An enlarged photograph of U.S. President Woodrow Wilson throwing out the first pitch at a baseball game will be removed from the wall of a dining hall at Wilson College, one of the residential colleges at Princeton University.
Professor Eduardo Cadava, the head of the college, agreed with a committee of Wilson College students who recommended that the photograph be removed.
"Its size and prominence in the Wilcox dining hall has seemed to us — as it has to President (Christopher L.) Eisgruber as well — as 'unduly celebratory' and not in keeping with the spirit of Wilson College's founding wish to have Princeton be a place that is truly diverse and inclusive, and one that embraces, respects and values all its members," Cadava wrote in a statement posted on the Wilson College website.

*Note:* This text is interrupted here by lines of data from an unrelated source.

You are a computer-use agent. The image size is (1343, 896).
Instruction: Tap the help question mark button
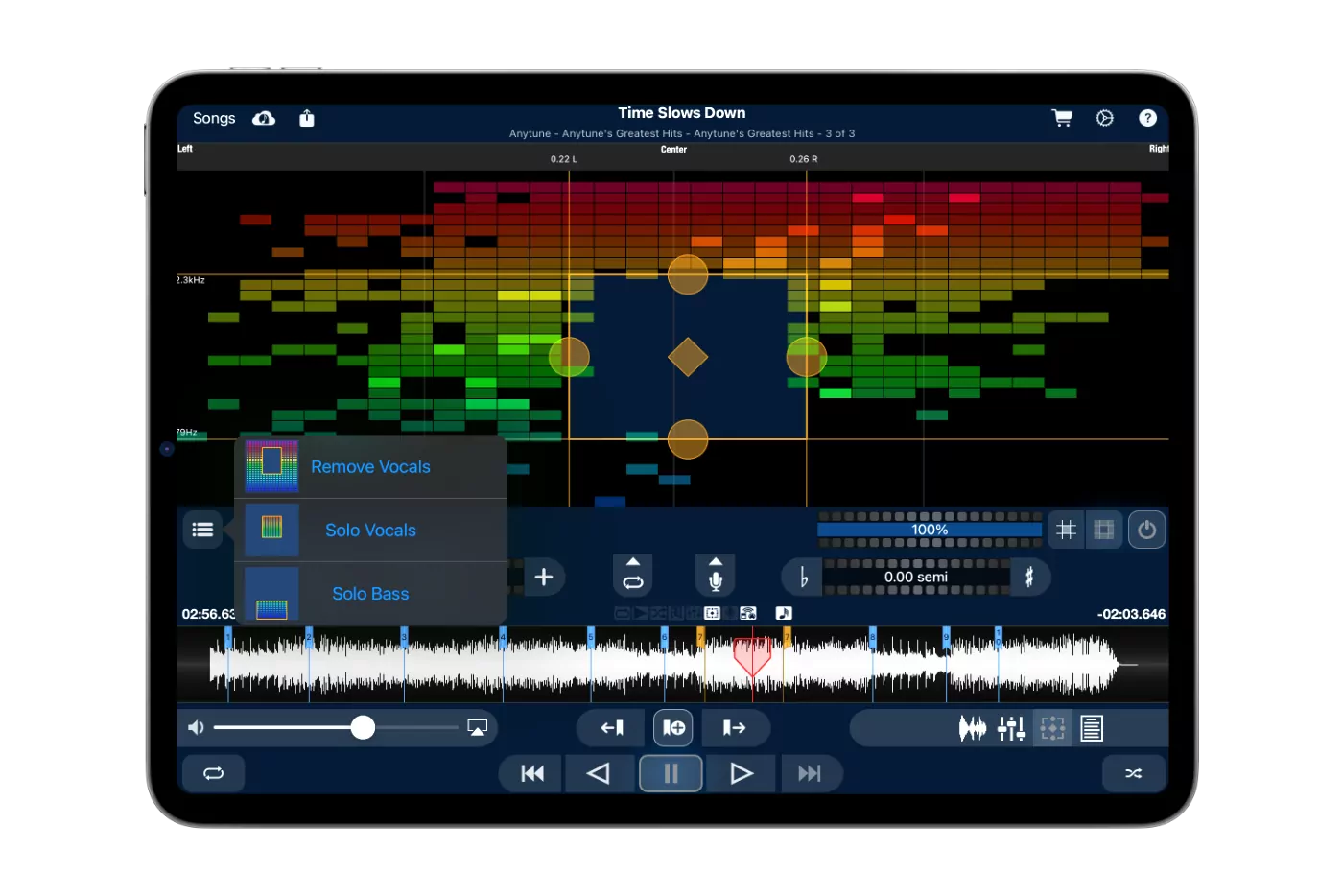[x=1147, y=118]
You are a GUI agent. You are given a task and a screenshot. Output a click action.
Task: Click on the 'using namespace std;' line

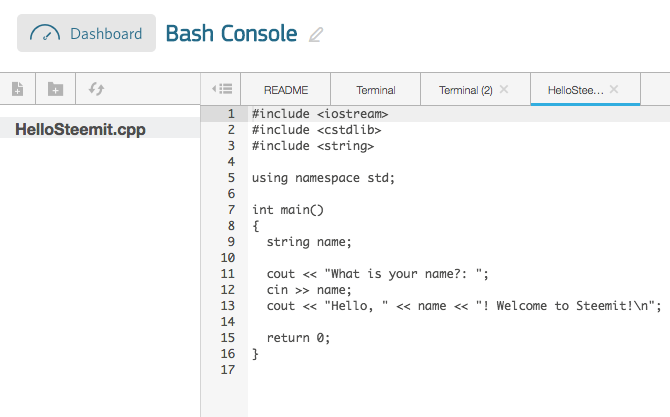pos(323,178)
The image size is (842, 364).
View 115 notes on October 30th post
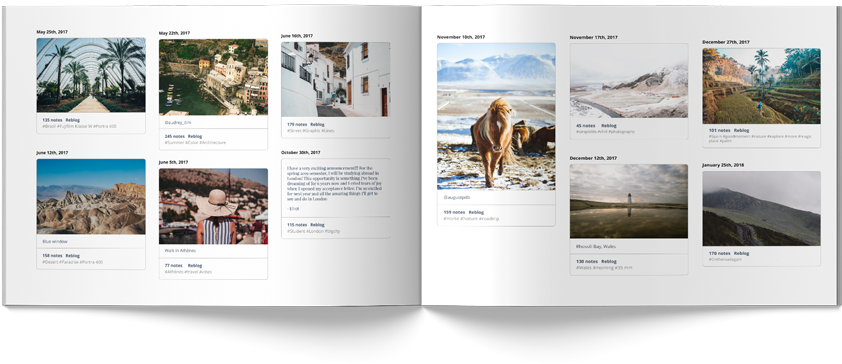click(297, 225)
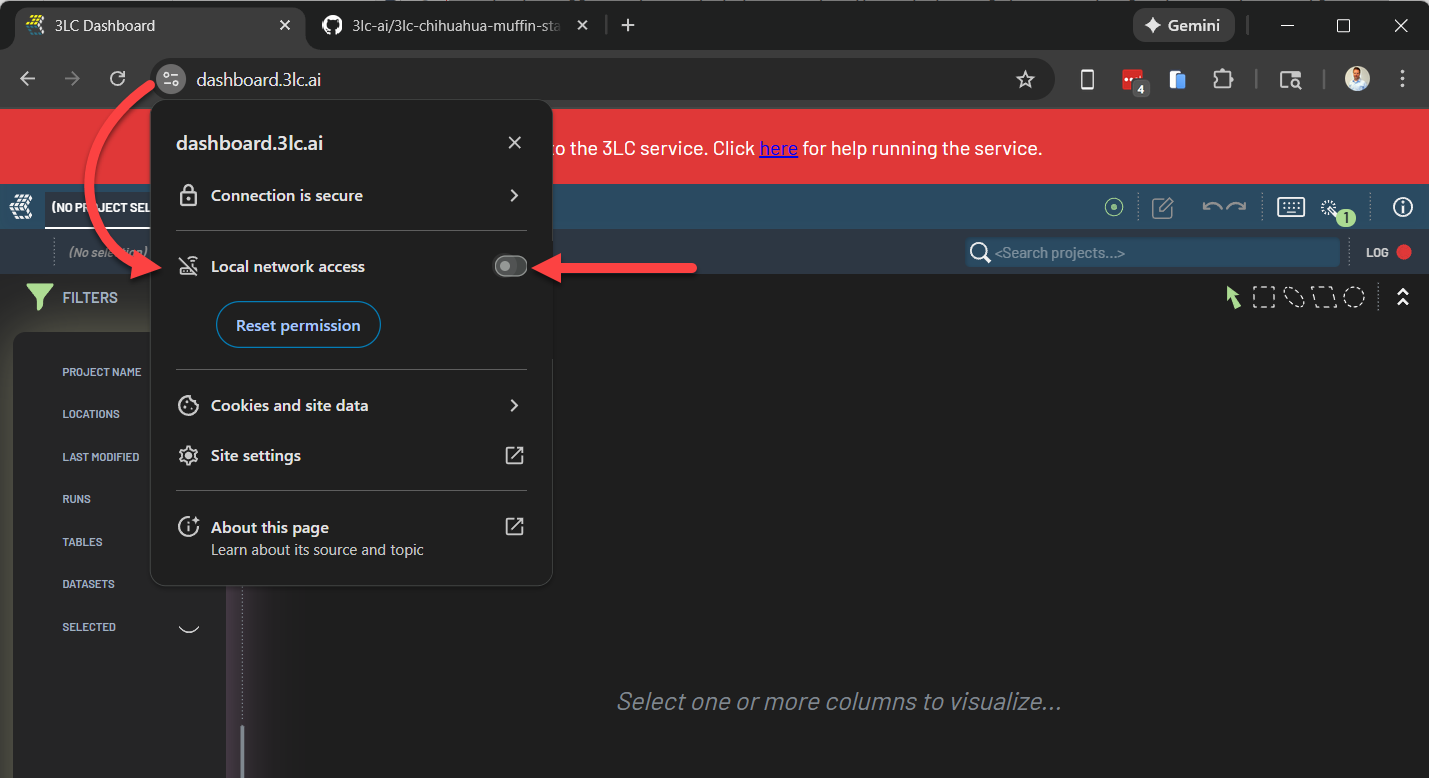Click the green FILTERS funnel icon

39,296
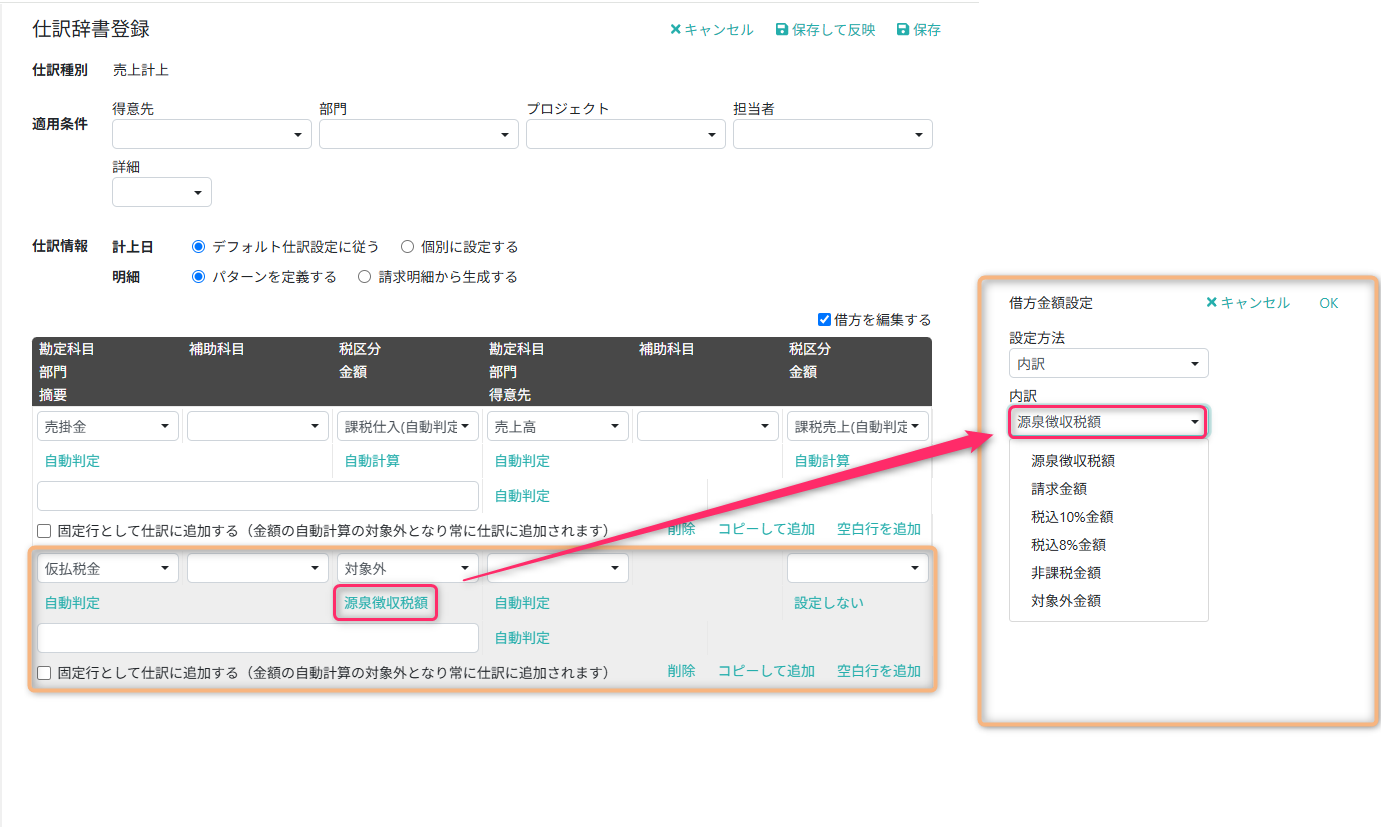Click the top Cancel (キャンセル) X icon
The width and height of the screenshot is (1381, 827).
(x=676, y=30)
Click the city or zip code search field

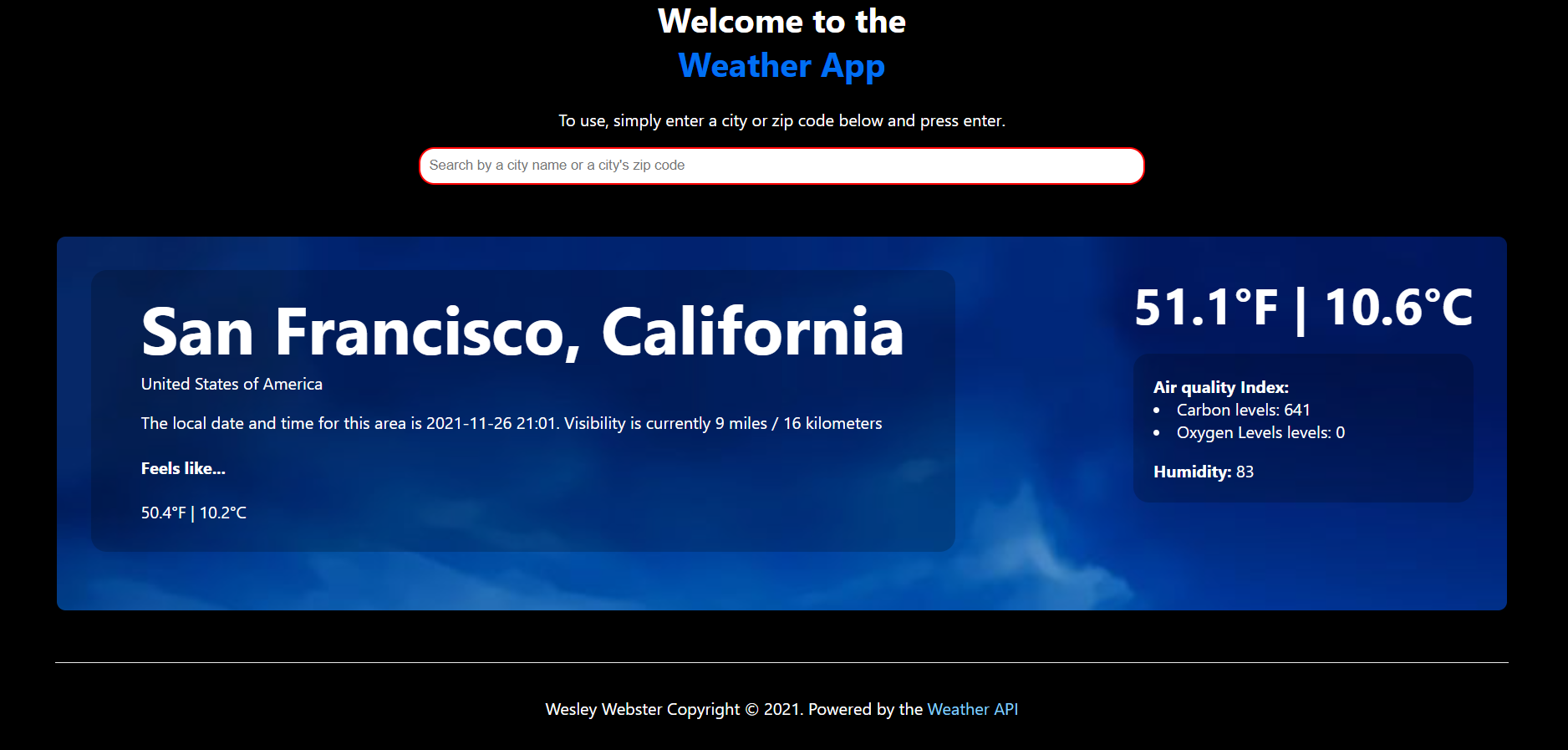[781, 166]
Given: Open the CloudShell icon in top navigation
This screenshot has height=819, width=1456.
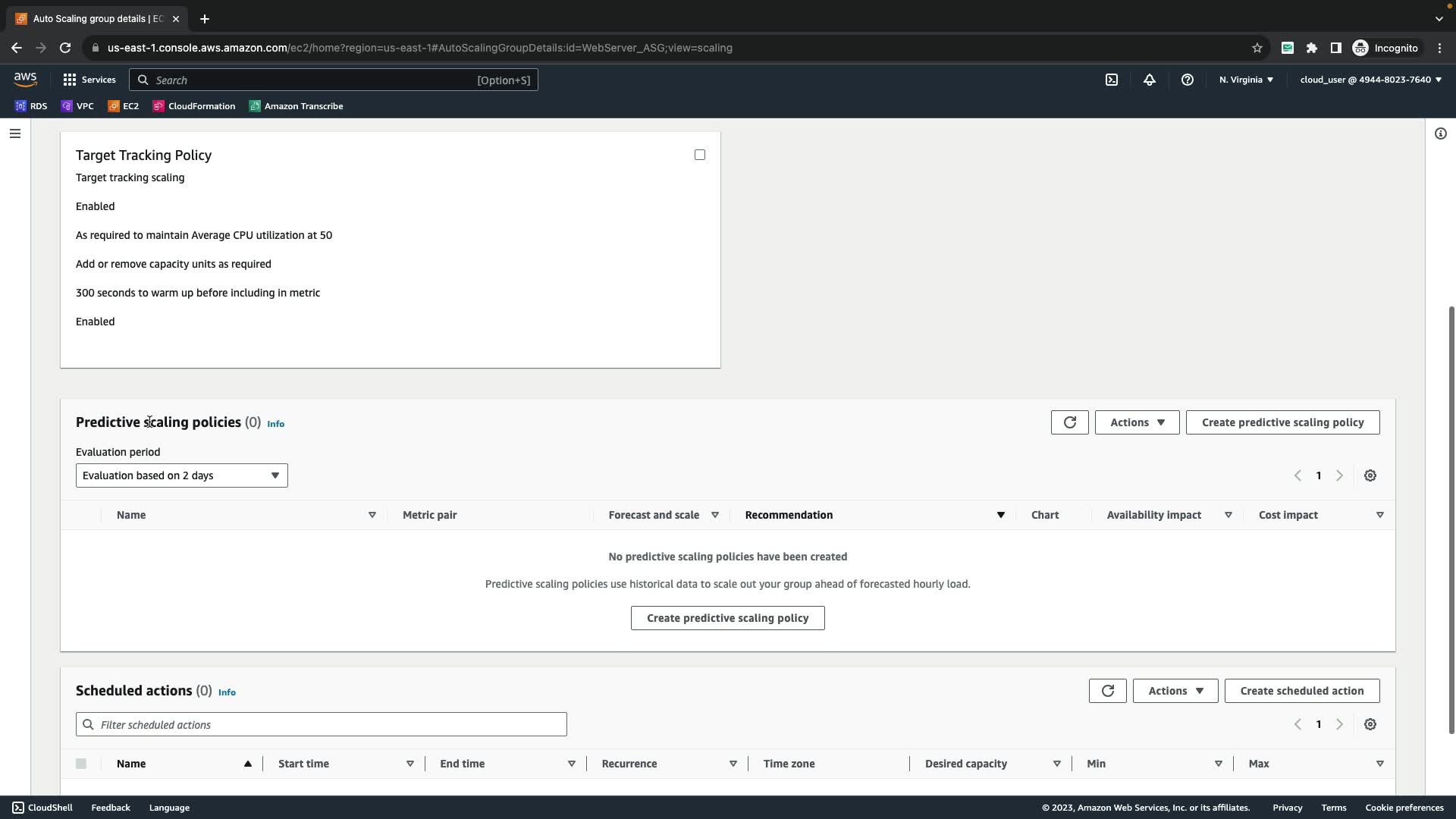Looking at the screenshot, I should pos(1111,80).
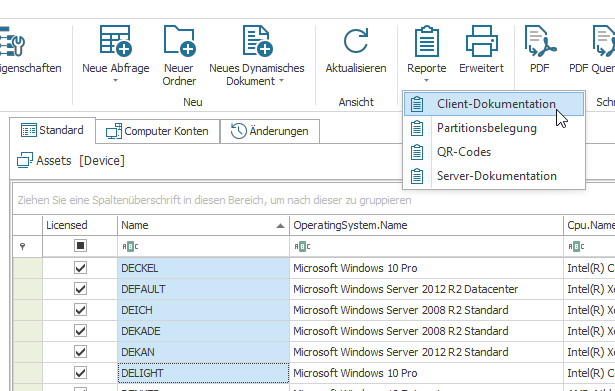
Task: Sort by the Name column header
Action: [x=203, y=225]
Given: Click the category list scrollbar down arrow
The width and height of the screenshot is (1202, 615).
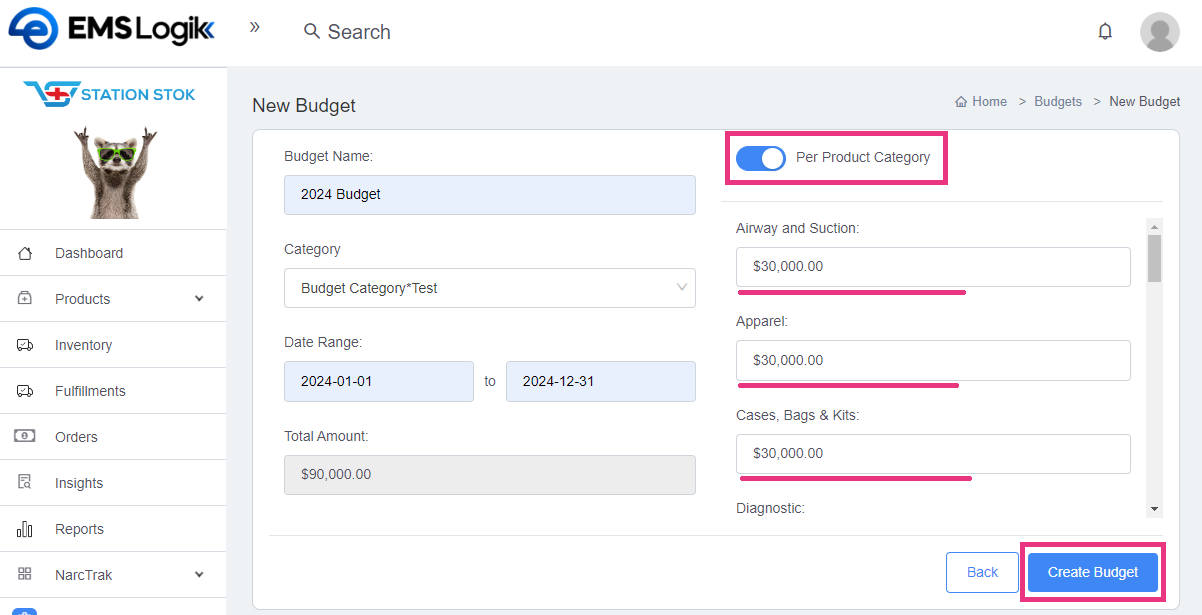Looking at the screenshot, I should point(1155,509).
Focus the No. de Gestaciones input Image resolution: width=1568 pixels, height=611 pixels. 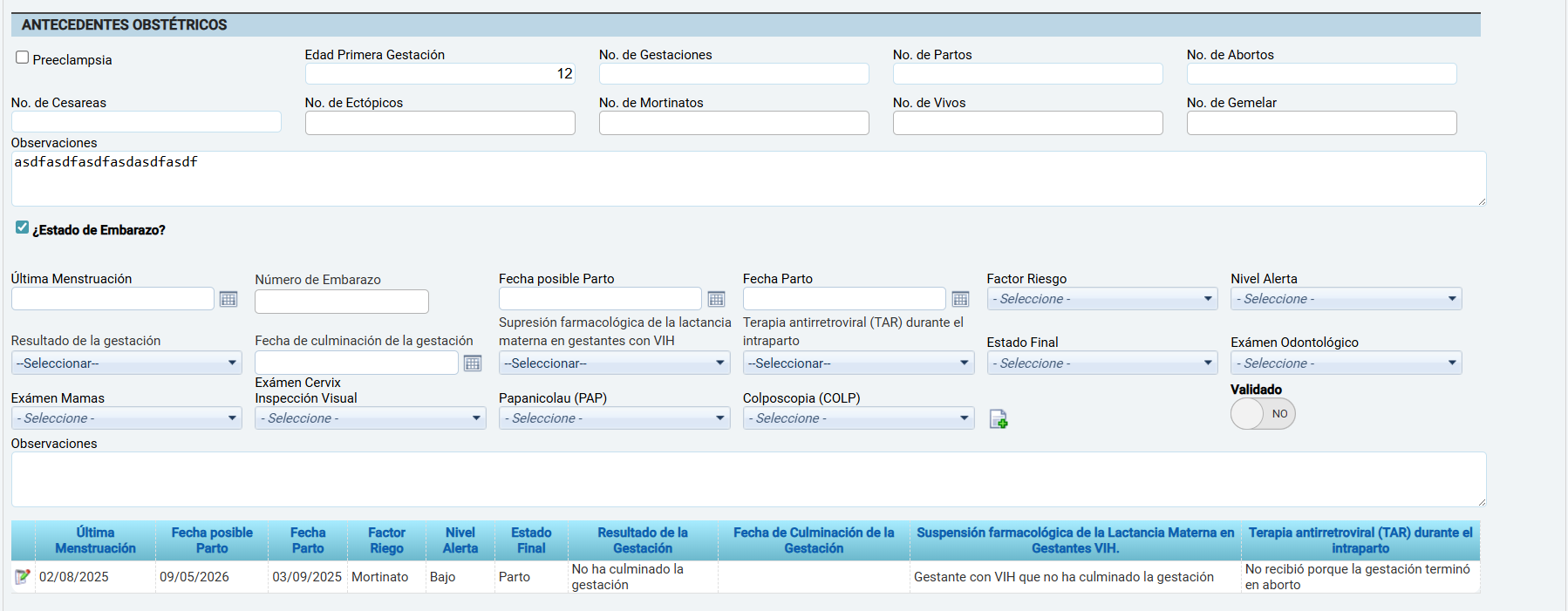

Cadava's decision was endorsed by the Council of Heads and by the Campus Art Steering Committee, clearing the way for removal of the image. The University's facilities department is expected to remove the image over the next few days. In his statement, Cadava suggests that the photograph be replaced with a "visual representation that embodies the college's unique history in relation to issues of inclusion and diversity," but no specific plans have yet been made.
While commonly referred to as a mural, the image of Wilson is actually a black and white photograph from a 1915 Washington Senators game, overlaid in reddish orange, enlarged and affixed to the wall. The photo was installed as part of a renovation of the dining hall in 2009.
"To refer to the image as a mural is to confer an artistic merit on the image that it does not really have and, because it was only installed in the dining hall seven years ago and, mostly as a signature design element, it also does not have the longstanding value that other honorific memorials might have," Cadava said.
In a statement to college members, Cadava noted that Wilson College was founded by students "as part of a stance against elitism and exclusion." In 1957, students reacting to the exclusionary policies of eating clubs founded Wilson Lodge. In 1960 the University opened Wilcox Hall and the New Quad dormitories, which became the locus of the renamed Woodrow Wilson Society, in honor of Wilson's idea of establishing a residential college system at Princeton. The society was student-run until 1968, when Wilson became the first of the University's six residential colleges.
"What I have always admired about this history is that a group of students took a stance against discrimination in the name of diversity and inclusion and, in doing so, established an alternative community founded on principles of social justice," Cadava said.
While the Board of Trustees recently decided to keep Wilson's name on the college and on the Woodrow Wilson School of Public and International Affairs, the photo's fate was a matter internal to the college. Cadava formed an ad hoc committee with 12 student members, who attended events of the trustees' Wilson legacy committee, read scholarly reports on Wilson that the trustee committee collected, conducted interviews with members of the Wilson community, and organized a public discussion at the college.
Cadava thanked committee members for their work. "That they could come together despite their differences, and proceed in a scrupulous, thoughtful and respectful manner suggests a model for how we might move forward and make decisions collectively that can make both Wilson and the University a better and more welcoming place for everyone," he said.
In his statement, Cadava cited a passage from the student report: "It is important to remember that the name of the college was chosen in honor not of Wilson, but of his vision for the residential college system…. This means that the college was named not so much for a man as for his ideas, which creates a degree of separation between the two. However, the mural — which so clearly celebrates the man — begins to chip away at this degree of separation. The giant picture in the dining hall unavoidably brings the man Wilson into the college Wilson."
Cadava said the University community owes a "felt debt" to the Black Justice League, a group of students who focused attention on the racist aspects of Wilson's views, and Cadava thanked all students, faculty and alumni who expressed their views on whether the photo should be kept or removed.
"From my perspective — a perspective that I believe honors the wonderful history of Wilson College — the ad hoc student committee's recommendation to remove the Wilson 'mural' is an effort to lay one stone aright today, in the hope that others can be lain aright in the future," Cadava wrote.